Work task
Select, from the material below, each line with "height" in it.

Source material
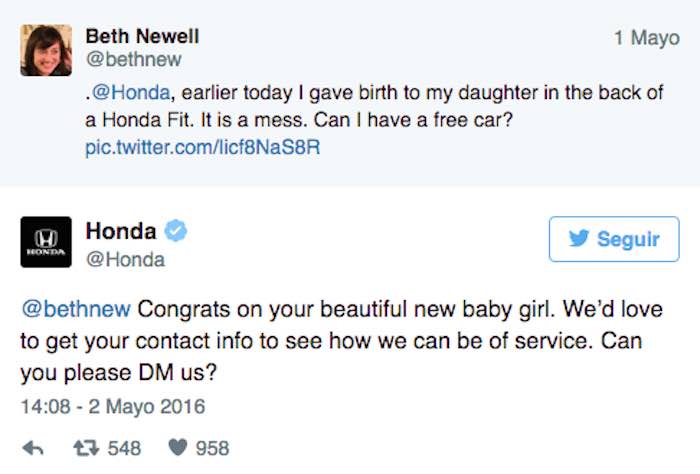
Task: Open the 1 Mayo tweet date
Action: coord(646,38)
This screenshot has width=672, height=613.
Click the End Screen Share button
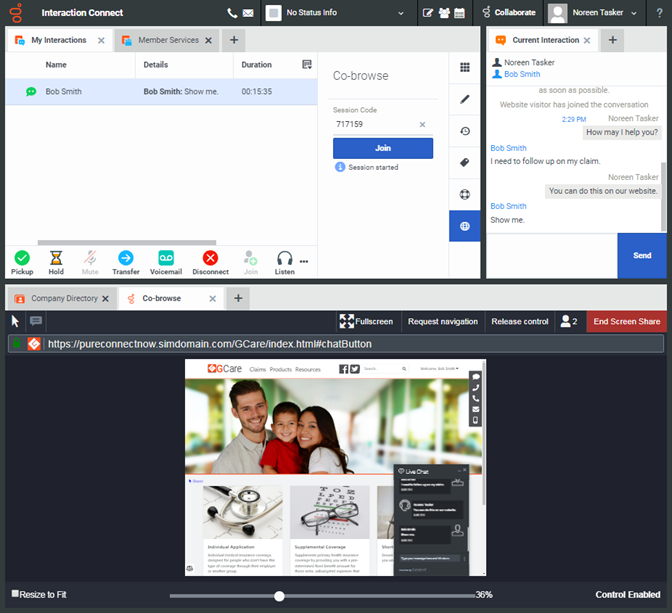click(x=627, y=321)
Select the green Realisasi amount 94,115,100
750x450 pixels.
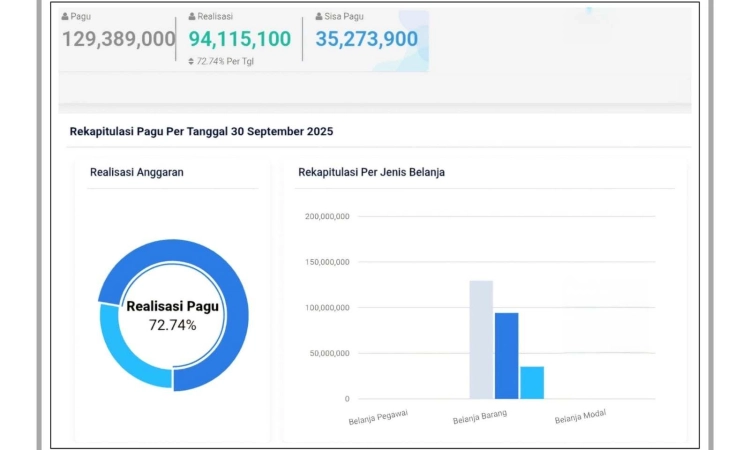click(240, 39)
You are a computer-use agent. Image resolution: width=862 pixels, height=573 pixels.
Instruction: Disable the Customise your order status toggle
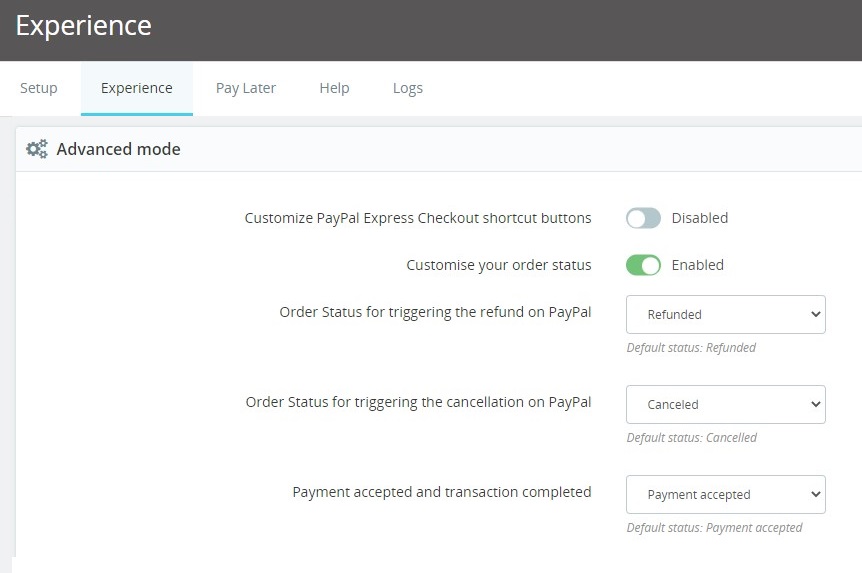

Answer to this exercise
This screenshot has width=672, height=613.
You are a computer-use agent. Image resolution: width=862 pixels, height=573 pixels.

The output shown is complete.